Are you looking for an engaging new way to exercise — one that you can do with people from both older and younger generations?
Nordic walking — essentially, walking with long poles (a lot like cross-country ski poles) — might be the answer. One of its many benefits is that it burns more calories than ordinary walking of the same intensity.
Even though you’re getting a more thorough workout, most people don’t feel like they are working any harder, according to the Mayo Clinic Health Letter.
Cross-country training led to the new workout method
Nordic walking got its start as a summer training method for cross-country skiers. In recent years, its popularity has increased, especially among older adults.
Walking poles engage the upper body and can help with stability, improve posture and possibly lessen the impact on joints and muscles.

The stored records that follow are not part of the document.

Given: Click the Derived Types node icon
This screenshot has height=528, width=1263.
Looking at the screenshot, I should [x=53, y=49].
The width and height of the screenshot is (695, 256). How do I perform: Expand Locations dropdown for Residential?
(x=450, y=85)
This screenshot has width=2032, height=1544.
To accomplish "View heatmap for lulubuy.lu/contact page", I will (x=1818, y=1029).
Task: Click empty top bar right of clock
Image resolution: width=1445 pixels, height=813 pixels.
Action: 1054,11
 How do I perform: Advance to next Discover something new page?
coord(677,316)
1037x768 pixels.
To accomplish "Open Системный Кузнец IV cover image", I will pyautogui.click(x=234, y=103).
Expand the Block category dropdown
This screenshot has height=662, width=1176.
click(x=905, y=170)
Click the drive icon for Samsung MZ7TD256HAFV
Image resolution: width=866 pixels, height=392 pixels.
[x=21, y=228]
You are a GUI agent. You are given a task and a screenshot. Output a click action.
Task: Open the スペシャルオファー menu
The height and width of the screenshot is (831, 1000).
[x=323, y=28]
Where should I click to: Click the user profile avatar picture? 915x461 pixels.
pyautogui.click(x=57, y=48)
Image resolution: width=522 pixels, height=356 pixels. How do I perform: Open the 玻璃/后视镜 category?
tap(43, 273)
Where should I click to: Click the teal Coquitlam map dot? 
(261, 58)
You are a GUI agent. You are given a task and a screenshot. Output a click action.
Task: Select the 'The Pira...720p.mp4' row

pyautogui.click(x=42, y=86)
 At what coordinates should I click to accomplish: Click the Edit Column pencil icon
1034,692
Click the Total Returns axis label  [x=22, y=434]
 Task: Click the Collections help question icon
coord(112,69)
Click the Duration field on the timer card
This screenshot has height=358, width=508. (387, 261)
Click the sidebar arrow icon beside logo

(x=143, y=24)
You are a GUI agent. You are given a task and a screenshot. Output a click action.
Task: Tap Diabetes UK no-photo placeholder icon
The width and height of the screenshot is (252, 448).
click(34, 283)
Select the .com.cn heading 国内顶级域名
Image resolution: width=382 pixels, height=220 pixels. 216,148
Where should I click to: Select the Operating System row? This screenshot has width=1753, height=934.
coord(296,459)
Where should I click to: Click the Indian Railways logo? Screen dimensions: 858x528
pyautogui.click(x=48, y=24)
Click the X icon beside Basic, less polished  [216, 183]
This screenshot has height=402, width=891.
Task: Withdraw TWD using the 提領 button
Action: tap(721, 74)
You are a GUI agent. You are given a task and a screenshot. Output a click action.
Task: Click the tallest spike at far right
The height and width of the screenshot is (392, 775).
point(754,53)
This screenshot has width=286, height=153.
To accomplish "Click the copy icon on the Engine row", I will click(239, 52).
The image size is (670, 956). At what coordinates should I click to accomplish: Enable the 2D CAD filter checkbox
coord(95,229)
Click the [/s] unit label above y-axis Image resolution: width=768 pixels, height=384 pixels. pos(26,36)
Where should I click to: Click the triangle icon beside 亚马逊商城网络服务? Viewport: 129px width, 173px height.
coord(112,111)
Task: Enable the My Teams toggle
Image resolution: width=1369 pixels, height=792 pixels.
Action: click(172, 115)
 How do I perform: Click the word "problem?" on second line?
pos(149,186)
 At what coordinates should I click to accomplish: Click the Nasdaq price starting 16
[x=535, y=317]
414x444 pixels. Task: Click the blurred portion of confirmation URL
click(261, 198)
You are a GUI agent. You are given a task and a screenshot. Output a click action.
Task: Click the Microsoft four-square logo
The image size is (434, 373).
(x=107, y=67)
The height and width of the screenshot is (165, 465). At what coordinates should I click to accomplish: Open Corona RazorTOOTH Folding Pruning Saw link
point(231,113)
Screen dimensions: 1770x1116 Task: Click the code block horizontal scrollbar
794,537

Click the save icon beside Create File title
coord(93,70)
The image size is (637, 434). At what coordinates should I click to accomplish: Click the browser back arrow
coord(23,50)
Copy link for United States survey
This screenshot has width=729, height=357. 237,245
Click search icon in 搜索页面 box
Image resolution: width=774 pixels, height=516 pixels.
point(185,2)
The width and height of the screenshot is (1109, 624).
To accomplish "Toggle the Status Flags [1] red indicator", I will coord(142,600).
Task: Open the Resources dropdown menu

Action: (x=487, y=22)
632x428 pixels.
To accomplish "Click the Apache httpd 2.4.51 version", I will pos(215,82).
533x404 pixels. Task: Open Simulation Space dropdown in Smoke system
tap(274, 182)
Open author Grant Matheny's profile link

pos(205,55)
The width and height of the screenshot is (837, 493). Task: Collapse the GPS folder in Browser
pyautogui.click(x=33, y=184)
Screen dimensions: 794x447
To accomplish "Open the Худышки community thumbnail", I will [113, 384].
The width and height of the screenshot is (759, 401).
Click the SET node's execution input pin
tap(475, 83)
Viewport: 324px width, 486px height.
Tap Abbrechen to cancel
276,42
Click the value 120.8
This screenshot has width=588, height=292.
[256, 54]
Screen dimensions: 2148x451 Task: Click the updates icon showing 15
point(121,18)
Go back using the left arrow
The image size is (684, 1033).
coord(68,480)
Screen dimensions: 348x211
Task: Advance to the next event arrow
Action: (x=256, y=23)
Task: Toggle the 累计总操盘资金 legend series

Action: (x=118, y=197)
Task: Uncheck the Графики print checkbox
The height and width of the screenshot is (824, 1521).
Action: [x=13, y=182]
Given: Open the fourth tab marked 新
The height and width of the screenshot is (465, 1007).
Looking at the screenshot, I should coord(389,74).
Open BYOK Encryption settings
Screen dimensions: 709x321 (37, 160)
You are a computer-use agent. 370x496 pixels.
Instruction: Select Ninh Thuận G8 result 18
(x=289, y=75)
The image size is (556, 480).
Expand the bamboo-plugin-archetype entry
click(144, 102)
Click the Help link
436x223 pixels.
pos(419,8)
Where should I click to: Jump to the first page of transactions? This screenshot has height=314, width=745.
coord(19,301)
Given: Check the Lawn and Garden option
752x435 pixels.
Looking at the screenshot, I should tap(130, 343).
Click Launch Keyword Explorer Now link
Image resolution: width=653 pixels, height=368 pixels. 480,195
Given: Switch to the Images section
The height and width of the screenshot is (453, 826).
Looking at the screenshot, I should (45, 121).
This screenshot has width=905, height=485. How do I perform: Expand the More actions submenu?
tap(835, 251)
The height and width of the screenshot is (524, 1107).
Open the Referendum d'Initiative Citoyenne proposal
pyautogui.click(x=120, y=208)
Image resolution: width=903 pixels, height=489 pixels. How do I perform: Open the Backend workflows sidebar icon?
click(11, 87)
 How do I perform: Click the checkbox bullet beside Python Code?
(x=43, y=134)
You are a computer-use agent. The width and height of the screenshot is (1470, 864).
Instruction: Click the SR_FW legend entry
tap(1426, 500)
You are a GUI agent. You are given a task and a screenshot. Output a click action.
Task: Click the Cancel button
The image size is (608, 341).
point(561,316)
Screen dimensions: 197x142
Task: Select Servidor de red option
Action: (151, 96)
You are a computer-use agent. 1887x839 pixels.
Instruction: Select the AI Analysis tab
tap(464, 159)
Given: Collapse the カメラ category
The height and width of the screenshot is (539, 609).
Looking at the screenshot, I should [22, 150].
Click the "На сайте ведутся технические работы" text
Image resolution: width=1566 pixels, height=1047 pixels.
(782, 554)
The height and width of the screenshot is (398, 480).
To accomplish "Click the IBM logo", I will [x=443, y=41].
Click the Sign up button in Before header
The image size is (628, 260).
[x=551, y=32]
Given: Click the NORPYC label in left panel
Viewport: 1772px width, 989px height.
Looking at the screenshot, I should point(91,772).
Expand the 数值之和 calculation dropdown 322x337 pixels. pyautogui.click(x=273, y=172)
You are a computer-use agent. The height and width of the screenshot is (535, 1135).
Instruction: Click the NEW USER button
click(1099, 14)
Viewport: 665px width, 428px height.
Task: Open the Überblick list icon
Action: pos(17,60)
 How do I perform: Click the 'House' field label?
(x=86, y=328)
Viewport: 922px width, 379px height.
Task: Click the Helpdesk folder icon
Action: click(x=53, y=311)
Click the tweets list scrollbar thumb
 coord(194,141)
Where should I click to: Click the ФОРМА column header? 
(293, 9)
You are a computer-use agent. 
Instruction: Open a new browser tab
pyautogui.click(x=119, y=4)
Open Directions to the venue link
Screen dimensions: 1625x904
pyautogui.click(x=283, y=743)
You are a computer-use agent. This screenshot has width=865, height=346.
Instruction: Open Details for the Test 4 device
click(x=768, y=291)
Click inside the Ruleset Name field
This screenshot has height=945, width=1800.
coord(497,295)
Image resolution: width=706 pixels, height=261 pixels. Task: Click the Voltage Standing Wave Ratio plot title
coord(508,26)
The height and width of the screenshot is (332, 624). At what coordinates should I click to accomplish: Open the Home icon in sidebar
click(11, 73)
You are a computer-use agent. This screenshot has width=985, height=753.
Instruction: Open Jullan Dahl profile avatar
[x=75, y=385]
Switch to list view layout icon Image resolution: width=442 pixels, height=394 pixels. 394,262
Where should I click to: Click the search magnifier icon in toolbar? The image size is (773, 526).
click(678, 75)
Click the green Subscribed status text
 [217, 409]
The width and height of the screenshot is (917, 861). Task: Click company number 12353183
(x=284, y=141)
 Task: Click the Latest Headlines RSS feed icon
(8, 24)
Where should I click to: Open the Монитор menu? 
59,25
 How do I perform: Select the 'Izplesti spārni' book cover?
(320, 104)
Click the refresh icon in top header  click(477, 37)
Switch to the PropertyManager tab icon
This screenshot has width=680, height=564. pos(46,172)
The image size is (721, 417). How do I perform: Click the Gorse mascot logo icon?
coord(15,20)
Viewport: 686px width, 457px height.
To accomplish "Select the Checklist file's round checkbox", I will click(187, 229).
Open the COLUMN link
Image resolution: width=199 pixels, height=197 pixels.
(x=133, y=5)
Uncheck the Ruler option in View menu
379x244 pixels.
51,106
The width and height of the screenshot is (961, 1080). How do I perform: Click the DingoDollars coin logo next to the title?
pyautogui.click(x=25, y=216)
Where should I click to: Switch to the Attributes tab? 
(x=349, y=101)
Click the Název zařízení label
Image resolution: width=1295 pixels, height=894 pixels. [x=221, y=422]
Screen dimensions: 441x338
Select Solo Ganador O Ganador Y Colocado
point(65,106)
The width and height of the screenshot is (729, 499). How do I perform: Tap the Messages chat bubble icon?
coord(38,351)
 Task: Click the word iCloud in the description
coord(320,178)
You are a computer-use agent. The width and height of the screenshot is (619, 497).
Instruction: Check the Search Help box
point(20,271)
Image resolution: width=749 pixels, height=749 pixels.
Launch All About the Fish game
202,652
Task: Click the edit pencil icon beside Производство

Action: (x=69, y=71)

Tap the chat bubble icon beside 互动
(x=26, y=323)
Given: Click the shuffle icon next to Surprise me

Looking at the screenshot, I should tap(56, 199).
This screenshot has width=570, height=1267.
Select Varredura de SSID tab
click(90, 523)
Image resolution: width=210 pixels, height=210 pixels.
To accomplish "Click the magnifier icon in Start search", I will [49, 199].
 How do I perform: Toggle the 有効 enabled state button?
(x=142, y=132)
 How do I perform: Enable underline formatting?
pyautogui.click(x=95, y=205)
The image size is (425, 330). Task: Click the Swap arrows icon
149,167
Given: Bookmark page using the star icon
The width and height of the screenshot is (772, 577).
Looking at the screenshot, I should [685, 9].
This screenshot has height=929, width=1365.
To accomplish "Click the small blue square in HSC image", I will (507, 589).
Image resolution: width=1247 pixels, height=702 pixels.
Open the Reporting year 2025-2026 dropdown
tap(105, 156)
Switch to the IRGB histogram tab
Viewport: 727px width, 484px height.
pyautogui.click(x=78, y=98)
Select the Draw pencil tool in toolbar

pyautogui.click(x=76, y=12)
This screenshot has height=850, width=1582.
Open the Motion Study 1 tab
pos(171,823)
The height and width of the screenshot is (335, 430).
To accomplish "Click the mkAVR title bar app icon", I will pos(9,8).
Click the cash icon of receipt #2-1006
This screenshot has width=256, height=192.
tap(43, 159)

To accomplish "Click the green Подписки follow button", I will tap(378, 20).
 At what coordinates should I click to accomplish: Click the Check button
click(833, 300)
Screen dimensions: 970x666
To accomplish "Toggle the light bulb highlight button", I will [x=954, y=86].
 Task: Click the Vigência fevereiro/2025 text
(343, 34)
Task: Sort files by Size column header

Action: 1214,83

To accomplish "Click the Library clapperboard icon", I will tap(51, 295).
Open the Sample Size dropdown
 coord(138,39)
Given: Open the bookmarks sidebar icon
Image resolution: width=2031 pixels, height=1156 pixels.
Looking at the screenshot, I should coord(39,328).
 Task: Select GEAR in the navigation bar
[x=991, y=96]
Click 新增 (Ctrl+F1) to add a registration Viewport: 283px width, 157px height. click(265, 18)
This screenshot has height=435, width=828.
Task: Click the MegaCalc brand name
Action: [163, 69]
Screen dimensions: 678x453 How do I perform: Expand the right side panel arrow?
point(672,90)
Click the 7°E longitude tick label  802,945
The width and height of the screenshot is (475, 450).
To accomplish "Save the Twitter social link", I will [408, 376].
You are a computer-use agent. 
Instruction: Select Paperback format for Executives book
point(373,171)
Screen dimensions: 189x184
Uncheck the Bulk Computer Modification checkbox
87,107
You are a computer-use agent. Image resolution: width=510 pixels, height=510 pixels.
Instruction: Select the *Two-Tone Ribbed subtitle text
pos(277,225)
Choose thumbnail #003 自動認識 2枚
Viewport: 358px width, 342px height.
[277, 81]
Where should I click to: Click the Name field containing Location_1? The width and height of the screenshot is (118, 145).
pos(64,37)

According to the International Nordic Walking Federation (INWA), Nordic Walking is a non-competitive physical activity that is suitable for all, irrespective of age, gender or physical condition.
They say that by using biomechanically correct movements and gait, together with the proper body alignment and posture, the workout’s natural and fluid movements that engage the muscles of the upper and lower body as well as the core.
The rhythmic, dynamic movements result in a thorough, symmetrical training, plus offers aerobic conditioning, thanks to the activation of both large and small muscle groups.
Practitioners of Nordic walking typically experience slightly higher heart rates than occur with ordinary walking. And, the body consumes more oxygen.
In one study, Nordic walking burned about 20 percent more calories over one mile compared to normal walking on the same course. The extra calorie burn may occur because Nordic walking works the muscles of the arms, shoulders, chest, back and torso more than ordinary walking.
Tips for Nordic walking strides
The arm and leg movements in Nordic walking are much the same as in ordinary walking.
To begin, it’s helpful to take a few strides without touching the pole tips to the ground. Walkers progress to taking strides while lightly dragging the pole tips. The next step is to plant the pole tip, gradually increasing the force from gentle to more powerful pole pushes.
Poles designed for Nordic walking are available at many sporting goods stores and on the internet. Poles are available in adjustable lengths. The forearm should generally be parallel to the ground when gripping a Nordic pole.
As with any new activity, the Mayo Clinic’s recommendation is to start at an easy level and gradually increase effort.